◆ Task brief
Whenever a line of the listing contains "Select", it counts; give the total number of such lines and nothing more.

◆ Data in this exercise
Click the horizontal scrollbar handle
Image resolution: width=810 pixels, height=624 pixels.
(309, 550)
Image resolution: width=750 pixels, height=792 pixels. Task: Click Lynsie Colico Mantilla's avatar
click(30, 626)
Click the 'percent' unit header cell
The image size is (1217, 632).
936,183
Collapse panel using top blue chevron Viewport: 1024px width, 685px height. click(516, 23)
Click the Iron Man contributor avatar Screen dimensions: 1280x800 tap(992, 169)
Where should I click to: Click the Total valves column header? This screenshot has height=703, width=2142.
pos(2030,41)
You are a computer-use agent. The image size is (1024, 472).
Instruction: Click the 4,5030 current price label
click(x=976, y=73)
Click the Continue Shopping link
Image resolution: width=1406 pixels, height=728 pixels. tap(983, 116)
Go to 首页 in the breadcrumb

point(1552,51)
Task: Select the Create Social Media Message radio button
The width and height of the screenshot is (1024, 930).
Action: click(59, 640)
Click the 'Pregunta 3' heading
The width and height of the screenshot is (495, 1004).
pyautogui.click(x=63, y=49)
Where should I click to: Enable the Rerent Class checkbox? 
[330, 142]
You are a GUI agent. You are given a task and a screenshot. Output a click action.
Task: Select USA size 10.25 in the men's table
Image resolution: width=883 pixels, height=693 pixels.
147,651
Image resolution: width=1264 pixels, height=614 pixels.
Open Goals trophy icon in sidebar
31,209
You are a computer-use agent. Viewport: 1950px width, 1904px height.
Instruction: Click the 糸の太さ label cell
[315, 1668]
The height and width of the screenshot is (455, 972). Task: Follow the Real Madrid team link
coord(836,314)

◆ Solution to this exercise
2